Einträge zum Auffinden von Wörtern und Elementen:
· · ·

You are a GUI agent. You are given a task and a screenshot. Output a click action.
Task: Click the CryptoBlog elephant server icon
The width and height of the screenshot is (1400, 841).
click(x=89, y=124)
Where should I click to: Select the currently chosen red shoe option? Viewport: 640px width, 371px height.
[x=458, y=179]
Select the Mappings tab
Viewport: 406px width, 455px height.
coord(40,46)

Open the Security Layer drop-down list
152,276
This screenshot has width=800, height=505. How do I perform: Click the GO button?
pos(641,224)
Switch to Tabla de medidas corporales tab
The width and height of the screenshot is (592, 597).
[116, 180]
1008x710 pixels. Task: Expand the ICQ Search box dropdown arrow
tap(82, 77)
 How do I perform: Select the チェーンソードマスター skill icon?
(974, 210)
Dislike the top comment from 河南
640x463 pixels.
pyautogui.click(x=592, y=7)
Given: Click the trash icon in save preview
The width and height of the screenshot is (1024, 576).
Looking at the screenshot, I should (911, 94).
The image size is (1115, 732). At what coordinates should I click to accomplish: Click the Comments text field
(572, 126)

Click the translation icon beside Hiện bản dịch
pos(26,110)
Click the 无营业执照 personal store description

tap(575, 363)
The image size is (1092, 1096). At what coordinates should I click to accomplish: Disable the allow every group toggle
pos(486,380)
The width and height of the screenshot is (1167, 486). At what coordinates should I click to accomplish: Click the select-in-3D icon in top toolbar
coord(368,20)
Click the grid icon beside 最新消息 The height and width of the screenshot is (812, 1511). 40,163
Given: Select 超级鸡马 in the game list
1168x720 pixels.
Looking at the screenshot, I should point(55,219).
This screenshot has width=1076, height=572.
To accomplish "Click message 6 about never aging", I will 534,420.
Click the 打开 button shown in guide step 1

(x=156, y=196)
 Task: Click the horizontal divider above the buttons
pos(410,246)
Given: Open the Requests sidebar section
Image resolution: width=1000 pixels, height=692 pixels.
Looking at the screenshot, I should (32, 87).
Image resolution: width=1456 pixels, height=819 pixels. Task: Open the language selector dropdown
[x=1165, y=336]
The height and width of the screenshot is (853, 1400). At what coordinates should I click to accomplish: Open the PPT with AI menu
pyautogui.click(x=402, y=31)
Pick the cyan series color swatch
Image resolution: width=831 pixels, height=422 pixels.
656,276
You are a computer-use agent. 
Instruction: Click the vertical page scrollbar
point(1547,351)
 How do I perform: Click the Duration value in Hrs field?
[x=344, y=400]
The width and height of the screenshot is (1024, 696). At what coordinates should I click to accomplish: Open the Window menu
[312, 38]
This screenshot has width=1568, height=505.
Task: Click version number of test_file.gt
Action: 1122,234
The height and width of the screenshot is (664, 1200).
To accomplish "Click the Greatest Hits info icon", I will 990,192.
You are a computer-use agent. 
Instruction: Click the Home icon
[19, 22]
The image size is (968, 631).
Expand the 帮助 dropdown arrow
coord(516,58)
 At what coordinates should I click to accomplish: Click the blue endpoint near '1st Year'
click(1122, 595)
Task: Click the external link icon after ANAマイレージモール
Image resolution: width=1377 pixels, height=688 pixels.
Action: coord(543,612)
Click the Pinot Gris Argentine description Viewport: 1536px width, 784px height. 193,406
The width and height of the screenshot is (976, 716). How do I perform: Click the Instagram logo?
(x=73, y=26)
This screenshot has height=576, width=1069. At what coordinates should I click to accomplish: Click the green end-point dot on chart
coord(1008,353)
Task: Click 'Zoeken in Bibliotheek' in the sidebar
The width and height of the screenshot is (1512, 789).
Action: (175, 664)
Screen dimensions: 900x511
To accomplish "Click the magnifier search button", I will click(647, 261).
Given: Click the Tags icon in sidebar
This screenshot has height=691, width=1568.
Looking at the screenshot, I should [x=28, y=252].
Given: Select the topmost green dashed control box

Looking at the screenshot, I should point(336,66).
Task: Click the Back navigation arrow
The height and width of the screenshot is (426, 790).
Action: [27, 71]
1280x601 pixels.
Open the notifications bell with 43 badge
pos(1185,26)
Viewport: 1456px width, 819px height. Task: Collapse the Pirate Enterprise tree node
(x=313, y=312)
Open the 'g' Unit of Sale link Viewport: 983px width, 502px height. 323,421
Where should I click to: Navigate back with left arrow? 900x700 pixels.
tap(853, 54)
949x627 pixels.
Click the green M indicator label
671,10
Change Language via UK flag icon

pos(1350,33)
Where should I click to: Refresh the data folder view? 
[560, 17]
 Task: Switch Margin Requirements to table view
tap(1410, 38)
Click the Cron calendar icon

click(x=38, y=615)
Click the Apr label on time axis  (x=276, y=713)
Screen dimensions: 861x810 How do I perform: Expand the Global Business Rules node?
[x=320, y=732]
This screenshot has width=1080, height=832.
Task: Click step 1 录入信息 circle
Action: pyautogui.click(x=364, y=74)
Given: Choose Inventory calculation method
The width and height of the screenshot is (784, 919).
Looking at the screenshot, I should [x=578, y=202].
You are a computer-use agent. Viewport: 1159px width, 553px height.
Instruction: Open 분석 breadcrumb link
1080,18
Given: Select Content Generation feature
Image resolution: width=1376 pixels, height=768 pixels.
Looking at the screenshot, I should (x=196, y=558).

· · ·

**AUFGABE:** Gib die Zeilen der Daten als JSON-Liste von Zeichenketten aus, eine Zeichenkette pro Zeile, beginnend mit der Zeile, die „Where should I click to: Refresh“ enthält, und endend mit der Zeile, die „Action: pyautogui.click(x=364, y=74)“ enthält. Leere Zeilen lässt du dabei weg.

**ERGEBNIS DER ÜBUNG:**
[
  "Where should I click to: Refresh the data folder view? ",
  "[560, 17]",
  " Task: Switch Margin Requirements to table view",
  "tap(1410, 38)",
  "Click the Cron calendar icon",
  "click(x=38, y=615)",
  "Click the Apr label on time axis  (x=276, y=713)",
  "Screen dimensions: 861x810 How do I perform: Expand the Global Business Rules node?",
  "[x=320, y=732]",
  "This screenshot has width=1080, height=832.",
  "Task: Click step 1 录入信息 circle",
  "Action: pyautogui.click(x=364, y=74)"
]